Между Шубертом -- две сольные сонаты. Поздняя (1943--1944) Соната для скрипки соло соль-минор Бартока -- словно Бах, до такой степени объемная, барочная, сумрачная, религиозно-пластичная, сыгранная с невероятным совершенством и сочетанием нежной тонкости и упрямого, неистового величия. И ранняя (1907--1908) Соната для фортепиано Берга, Сочинение 1. Расцветающая, упруго разгибающаяся и почти бессильно гаснущая форма, гениальное звучание рояля (словно космоса, словно обиталища Скрябина, Рахманинова, Равеля) и несколько последних нот, за которые можно многое отдать, как бывает у Майзенберга одновременно пронзительных и сдержанных, исполненных угрюмой печали и превосходства, чуть ли не выспренней горечи и абсолютной воли.

На бис дали немного утешительного популизма, но и тут был ясно слышен не только класс и уровень, но и общая манера -- упоительно музицирующая, немного философствующая, радующаяся свободному пространству смысла и звука.
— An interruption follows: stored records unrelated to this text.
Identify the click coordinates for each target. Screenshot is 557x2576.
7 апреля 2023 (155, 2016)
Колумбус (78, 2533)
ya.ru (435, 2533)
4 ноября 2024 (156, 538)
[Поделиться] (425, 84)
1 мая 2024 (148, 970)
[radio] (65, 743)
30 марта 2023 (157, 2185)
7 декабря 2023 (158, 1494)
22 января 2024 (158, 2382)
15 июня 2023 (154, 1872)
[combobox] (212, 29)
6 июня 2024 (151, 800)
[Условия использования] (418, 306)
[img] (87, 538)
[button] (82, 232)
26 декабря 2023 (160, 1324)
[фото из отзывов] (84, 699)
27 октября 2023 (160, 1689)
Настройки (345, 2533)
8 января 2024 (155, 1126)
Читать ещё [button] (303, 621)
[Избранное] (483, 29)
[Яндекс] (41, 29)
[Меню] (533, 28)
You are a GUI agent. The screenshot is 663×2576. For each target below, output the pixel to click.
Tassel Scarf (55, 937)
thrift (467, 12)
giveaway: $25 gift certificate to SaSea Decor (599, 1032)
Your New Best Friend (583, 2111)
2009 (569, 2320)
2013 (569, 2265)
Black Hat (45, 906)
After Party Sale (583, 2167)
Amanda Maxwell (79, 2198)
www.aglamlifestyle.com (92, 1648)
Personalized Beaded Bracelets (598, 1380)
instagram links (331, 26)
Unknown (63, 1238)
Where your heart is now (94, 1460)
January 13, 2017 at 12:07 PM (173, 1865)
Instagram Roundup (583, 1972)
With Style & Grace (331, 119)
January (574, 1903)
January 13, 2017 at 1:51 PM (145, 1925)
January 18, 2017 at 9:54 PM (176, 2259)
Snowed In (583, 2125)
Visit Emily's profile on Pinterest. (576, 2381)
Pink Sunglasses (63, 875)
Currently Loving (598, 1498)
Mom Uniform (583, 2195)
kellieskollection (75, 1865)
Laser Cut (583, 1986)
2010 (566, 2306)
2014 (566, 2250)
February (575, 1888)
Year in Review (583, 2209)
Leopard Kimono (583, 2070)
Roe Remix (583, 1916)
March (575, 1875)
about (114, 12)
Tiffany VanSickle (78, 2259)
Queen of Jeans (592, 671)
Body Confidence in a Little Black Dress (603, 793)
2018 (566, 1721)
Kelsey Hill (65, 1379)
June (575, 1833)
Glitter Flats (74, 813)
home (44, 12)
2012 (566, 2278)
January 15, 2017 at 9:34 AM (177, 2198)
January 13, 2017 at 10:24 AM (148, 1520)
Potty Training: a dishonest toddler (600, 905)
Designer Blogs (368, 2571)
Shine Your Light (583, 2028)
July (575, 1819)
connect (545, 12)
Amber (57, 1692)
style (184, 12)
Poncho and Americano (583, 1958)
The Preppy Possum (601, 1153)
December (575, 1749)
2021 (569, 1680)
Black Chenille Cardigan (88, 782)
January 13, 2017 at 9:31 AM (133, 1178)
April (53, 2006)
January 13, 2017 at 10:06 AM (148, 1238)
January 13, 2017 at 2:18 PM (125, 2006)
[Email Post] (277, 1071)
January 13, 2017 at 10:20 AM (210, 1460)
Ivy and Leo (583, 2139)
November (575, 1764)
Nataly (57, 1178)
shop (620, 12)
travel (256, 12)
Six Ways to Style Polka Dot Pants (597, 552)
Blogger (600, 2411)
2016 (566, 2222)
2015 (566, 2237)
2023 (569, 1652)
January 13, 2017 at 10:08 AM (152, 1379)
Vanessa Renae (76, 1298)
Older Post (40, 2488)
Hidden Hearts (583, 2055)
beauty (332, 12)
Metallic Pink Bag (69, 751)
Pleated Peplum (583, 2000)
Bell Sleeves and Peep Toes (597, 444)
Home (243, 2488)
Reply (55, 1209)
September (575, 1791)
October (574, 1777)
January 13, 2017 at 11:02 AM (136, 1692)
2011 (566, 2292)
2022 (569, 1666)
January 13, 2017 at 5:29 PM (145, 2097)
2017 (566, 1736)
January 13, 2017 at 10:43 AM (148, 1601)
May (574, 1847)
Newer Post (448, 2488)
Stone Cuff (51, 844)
Так что и бисовая «Импровизация» Рихарда Штрауса вместо того, чтобы быть горячей, пышной концертной пьесой, стала медленным, чрезвычайно медленным, стынущим прощанием.

Сонатный вечер оказался из тех редчайших концертов, после которых следующие по расписанию слушаешь, к сожалению, с трудом. Единственным утешением становится благодарность за этот.